Péripéties... Il y en a eu, avec c’t taré. Avec eux, l’ennui de la vie banale de Darcy disparut rapidement. Les premiers jours furent sans impact. Et puis il y eut ce jour. Ce jour où ce "beau blond sauvage" débarqua, sous le nom de Thor. Où exactement ? Elle ne s’en souvenait plus. Mais ce "mec trop cool et trop stylé" ne savait pas comment ne pas attirer l’attention : que ce soit pas ses habits, que par son vocabulaire. Darcy comprit facilement -même s’il ne fallait pas être doté d’une perspicacité hors-pair pour le comprendre- qu’il ne venait pas de ce monde, ce monde qu’il appelait... Qu’il appelait comment, déjà ? Mi...Midgard, oui, tel était le nouveau nom de la Terre.
"L’homme musclé" découvrant la nourriture midgardiene, Darcy ne put s’empêcher d’immortaliser ce moment en prenant une photo
et bien évidemment, de la poster sur Facebook.

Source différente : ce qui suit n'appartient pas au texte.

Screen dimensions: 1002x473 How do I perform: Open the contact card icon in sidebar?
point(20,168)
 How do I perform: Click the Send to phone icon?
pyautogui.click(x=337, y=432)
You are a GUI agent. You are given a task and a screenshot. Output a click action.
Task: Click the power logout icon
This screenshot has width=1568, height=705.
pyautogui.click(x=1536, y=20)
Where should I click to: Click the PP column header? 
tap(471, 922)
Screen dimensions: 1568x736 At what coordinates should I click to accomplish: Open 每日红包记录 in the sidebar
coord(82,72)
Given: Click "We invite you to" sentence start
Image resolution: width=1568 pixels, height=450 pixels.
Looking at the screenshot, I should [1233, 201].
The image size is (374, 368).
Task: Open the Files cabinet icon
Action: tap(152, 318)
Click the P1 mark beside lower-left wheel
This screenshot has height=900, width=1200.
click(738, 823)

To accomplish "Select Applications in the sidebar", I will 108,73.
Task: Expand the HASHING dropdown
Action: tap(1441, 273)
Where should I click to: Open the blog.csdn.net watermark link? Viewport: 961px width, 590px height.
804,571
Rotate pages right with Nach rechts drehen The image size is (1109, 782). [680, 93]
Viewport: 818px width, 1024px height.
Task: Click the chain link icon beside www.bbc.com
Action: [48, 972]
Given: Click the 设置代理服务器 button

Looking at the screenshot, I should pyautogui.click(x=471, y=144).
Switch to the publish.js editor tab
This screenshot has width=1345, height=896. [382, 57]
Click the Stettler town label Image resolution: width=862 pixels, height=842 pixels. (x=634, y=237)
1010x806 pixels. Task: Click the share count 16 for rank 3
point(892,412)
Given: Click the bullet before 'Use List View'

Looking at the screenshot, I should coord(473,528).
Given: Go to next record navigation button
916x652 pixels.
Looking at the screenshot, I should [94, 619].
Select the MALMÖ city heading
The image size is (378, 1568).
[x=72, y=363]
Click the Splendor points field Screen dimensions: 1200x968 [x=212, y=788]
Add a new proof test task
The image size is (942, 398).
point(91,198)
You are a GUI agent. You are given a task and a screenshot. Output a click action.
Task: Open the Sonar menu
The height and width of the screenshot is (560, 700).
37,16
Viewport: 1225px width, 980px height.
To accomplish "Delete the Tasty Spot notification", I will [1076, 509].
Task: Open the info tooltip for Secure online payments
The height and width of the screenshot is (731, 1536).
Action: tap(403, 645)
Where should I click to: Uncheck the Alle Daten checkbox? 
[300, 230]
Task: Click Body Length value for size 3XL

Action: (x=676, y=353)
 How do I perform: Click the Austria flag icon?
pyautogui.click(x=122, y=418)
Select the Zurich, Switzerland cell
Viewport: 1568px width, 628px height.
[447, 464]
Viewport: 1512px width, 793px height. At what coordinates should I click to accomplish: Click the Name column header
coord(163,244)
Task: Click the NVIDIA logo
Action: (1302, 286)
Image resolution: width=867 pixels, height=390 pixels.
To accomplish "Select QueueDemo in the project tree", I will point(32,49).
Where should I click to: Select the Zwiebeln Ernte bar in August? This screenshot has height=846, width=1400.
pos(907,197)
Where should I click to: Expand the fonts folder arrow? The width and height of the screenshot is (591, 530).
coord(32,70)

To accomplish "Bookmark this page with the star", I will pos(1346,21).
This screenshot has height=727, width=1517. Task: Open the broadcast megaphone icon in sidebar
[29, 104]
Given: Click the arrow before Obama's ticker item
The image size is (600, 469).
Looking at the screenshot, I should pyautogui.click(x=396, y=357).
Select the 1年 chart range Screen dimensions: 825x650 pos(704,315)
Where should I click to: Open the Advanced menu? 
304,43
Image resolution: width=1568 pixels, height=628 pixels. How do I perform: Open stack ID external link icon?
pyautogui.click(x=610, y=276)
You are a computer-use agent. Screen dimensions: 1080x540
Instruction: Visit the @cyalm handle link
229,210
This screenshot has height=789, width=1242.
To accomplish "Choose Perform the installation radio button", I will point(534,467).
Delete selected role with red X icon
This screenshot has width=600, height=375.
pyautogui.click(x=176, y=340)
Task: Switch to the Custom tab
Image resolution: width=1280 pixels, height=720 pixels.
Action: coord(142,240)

Légende ? Pourquoi en mettre une, quand elle est présente sur la photo ? fut, justement, la légende de son post. Plus qu’une star de l’espace, Thor était désormais une star d’internet. Son marteau aussi, notamment par son nom. Son nom... Quel était son nom, déjà ? Mjö... M... Non, celui-ci était bien trop compliqué. Myuh-Myuh faisait donc l’affaire.
Thor et Jane étant ensemble et le docteur Selvig ne l’intéressant que très peu -en réalité
pas du tout mais ça ne reste qu’un léger détail-, Darcy fit la connaissance de Ian Boothby, après avoir été diplômée de l’université. Elle eut une brève relation "amoureuse" avec ce qui lui servait d’assistant, qu’elle abandonna par lassitude. Mais, selon elle, ce n’était "pas plus mal d’être libre", et que, cette liberté, elle ne l'abandonnerait pour rien au monde.